Elie Saab Haute Couture Fall 2010

Maestro of the red carpet.

Style sets the stage:


"Before the show, Saab said, "If a woman doesn't want 'rich,' she doesn't come to couture." So rich was what he gave her, from the moment Karolina Kurkova sashayed out onto the catwalk in a gown of deep red guipure lace swathed in silk tulle. The dress that followed her was short but scarcely simpler, with its bands of chiffon and lace liberally doused with sequins.

The designer claimed he was breaking some personal ground with his focus on classical draping. There was lots of asymmetric single-shoulder action, and he was also keen to pay more attention to the back of his dresses. That's where the décolleté was this season, which often left the front decorously covered up to the throat. Put that together with the color scheme; the broad-shouldered, bat-winged proportions; and the embellishment of the fabrics, and the collection felt heavy, even slightly old-fashioned. Saab is a proven master of red-carpet dressing, but these clothes sometimes made one wonder in exactly what decade that carpet was being unrolled."

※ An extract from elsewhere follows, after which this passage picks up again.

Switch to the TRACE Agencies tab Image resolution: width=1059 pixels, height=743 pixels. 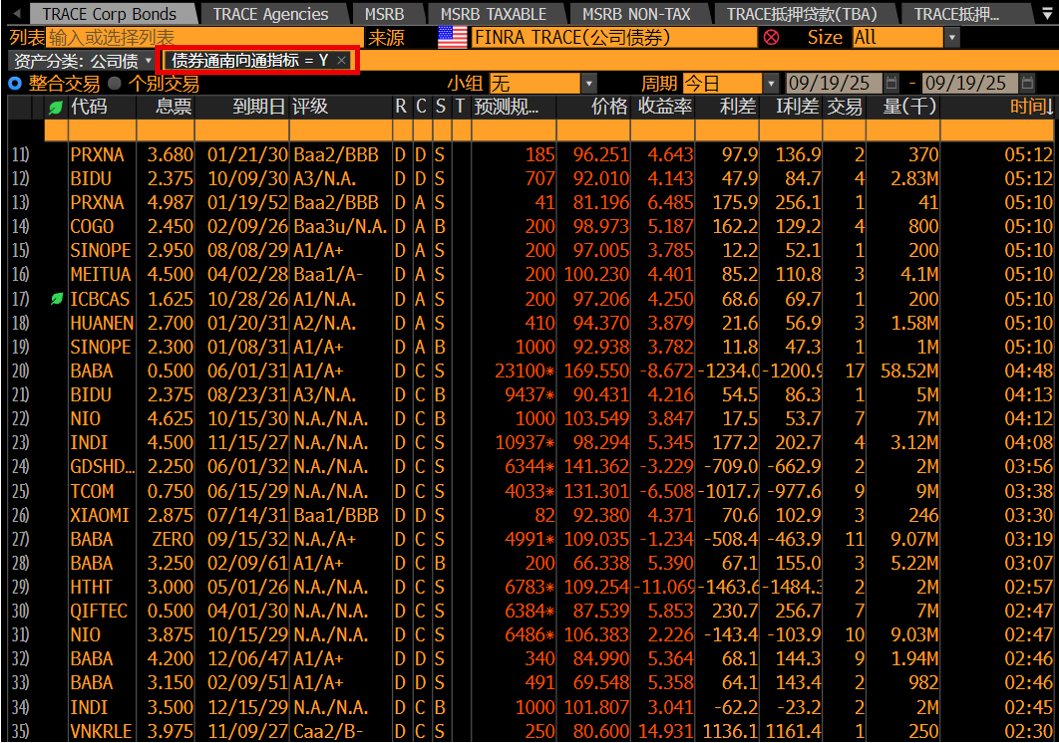coord(270,14)
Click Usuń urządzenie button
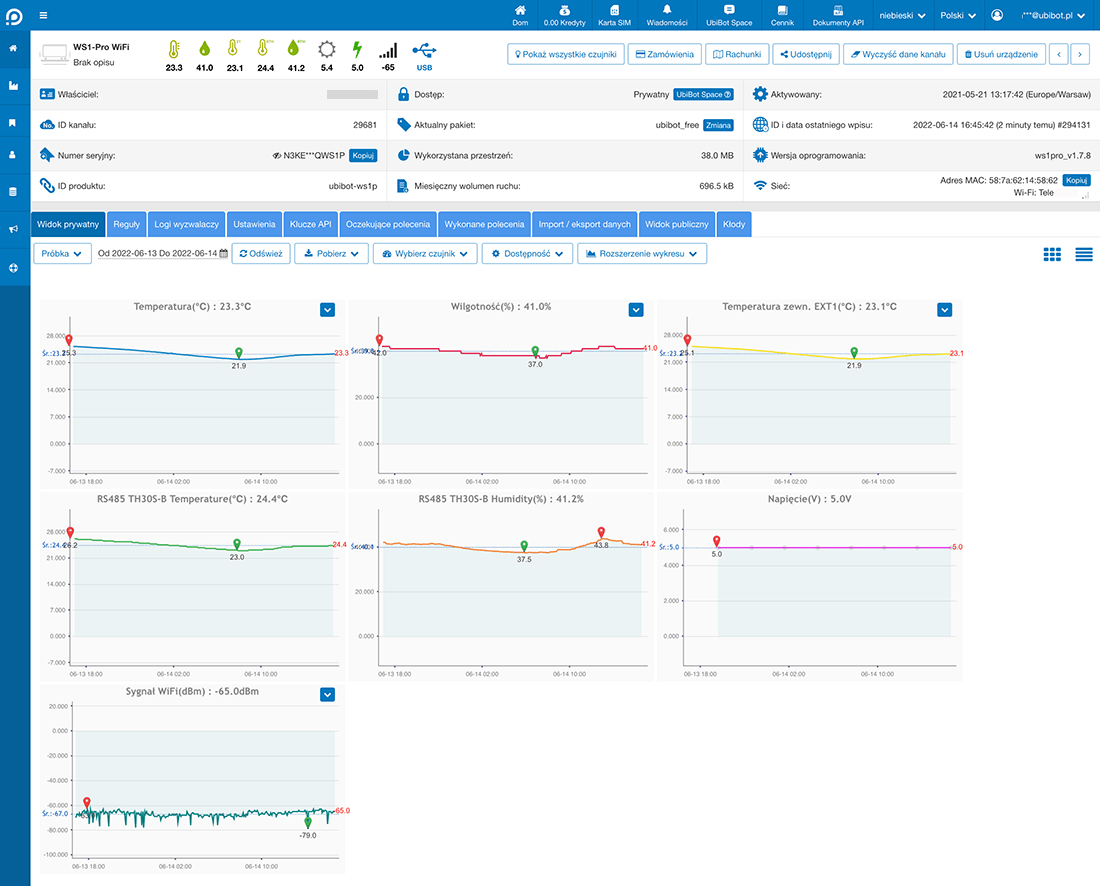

When it comes to the intersection of Haute Couture and the red carpet, a handful of names reign supreme: Basil Soda, Zuhair Murad, Georges Chakra, and Elie Saab. A red carpet couturier is naturally going to offer fairly middle of the road designs that don't tend to challenge any conventions. Nothing wrong with that. Who's going to complain that a collection is too pretty (aside from bitchy fashion editors looking to prove their edginess)? We don't find anything here to be all that exciting, but we can't deny that everything is beautiful and rich-looking. We're not crazy about that seafoam color and one or two looks veer awfully close to Caftan-Land, but as a whole, it's one big collection of pretty.